WHAT YOU NEED TO DO: Could the data below please be reproduced word for word, without the pictures?

[[ TASK INPUTS open ]]

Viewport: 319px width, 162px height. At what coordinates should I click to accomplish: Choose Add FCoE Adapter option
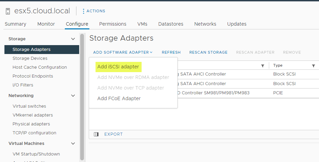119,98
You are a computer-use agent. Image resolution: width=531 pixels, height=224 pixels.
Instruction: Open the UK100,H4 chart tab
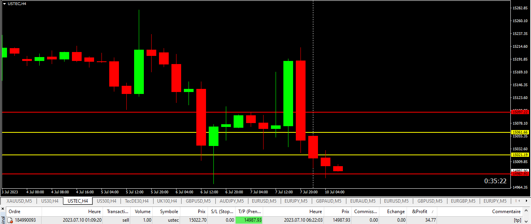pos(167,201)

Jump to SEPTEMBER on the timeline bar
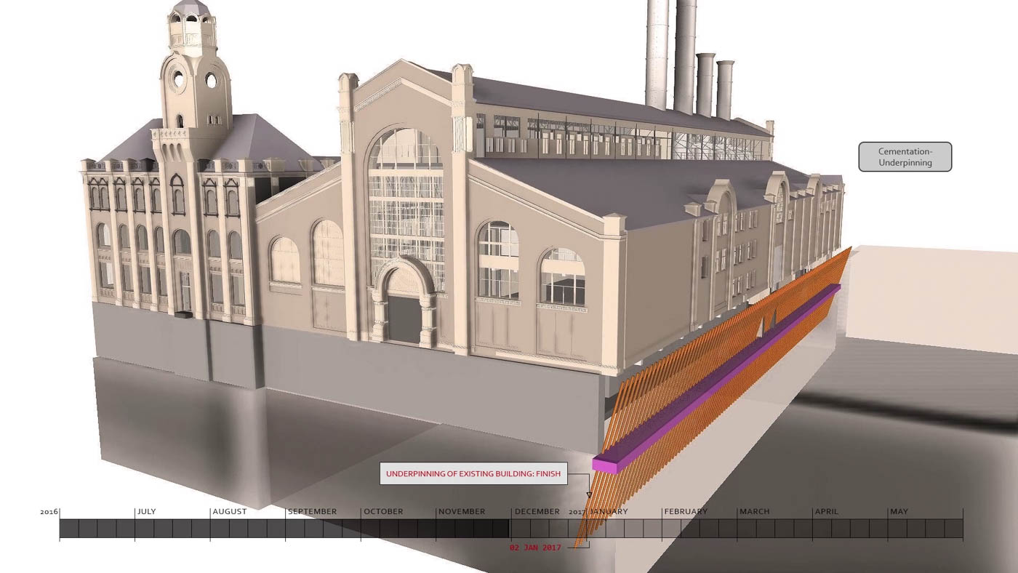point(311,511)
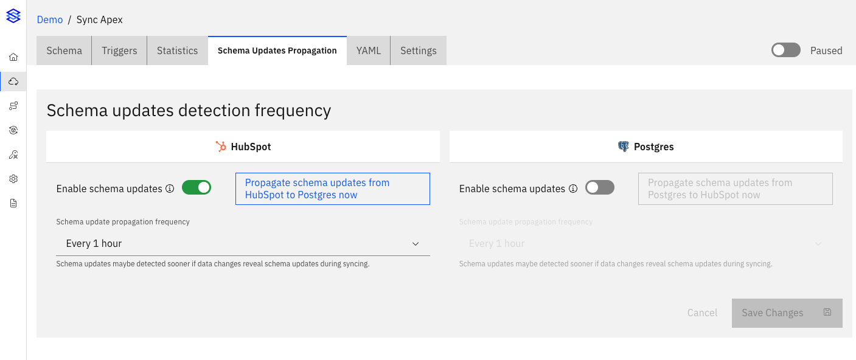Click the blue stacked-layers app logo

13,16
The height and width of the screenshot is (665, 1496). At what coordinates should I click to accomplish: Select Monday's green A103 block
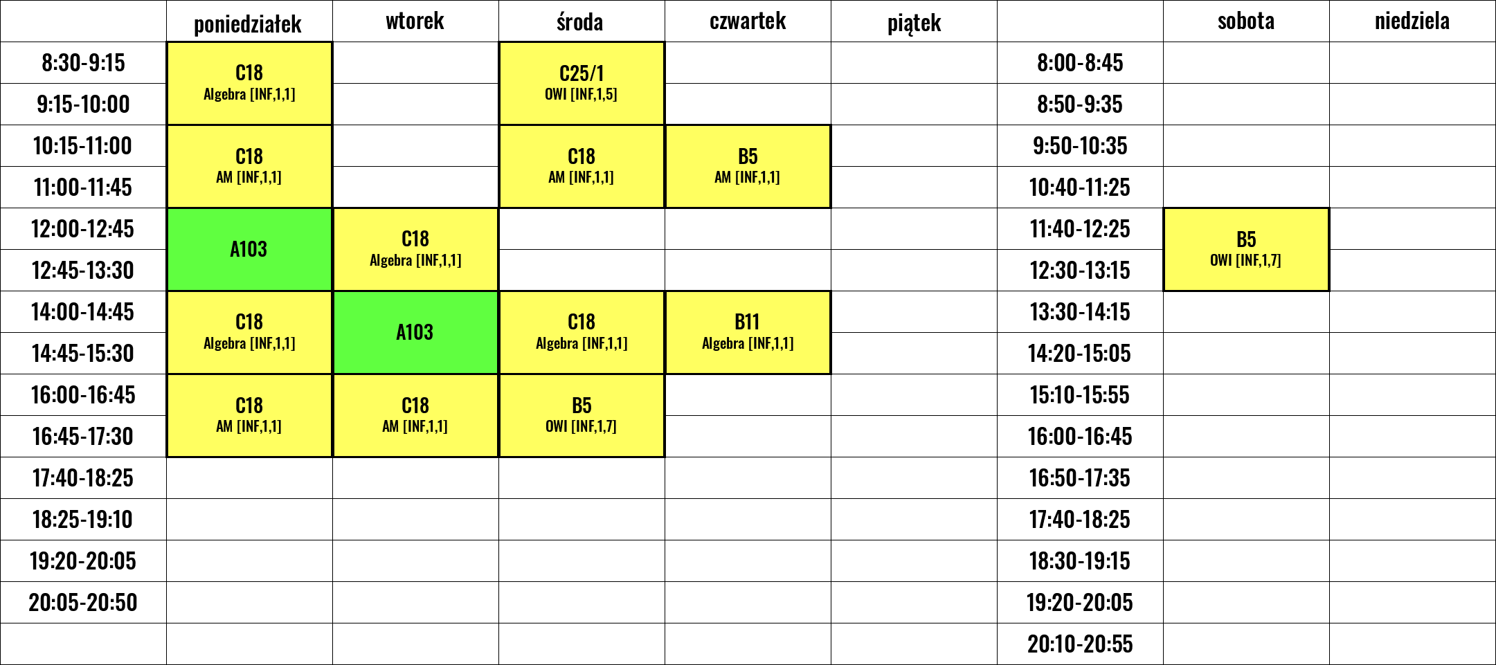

[[ TASK INPUTS closed ]]

RESPONSE:
Viewport: 319px width, 162px height. At what coordinates should I click to accomplish: Choose Add FCoE Adapter option
119,98
You are a computer-use agent. Image resolution: width=531 pixels, height=224 pixels.
Instruction: Open the UK100,H4 chart tab
pos(167,201)

Jump to SEPTEMBER on the timeline bar
point(311,511)
Click the blue stacked-layers app logo

13,16
The height and width of the screenshot is (665, 1496). At what coordinates should I click to accomplish: Select Monday's green A103 block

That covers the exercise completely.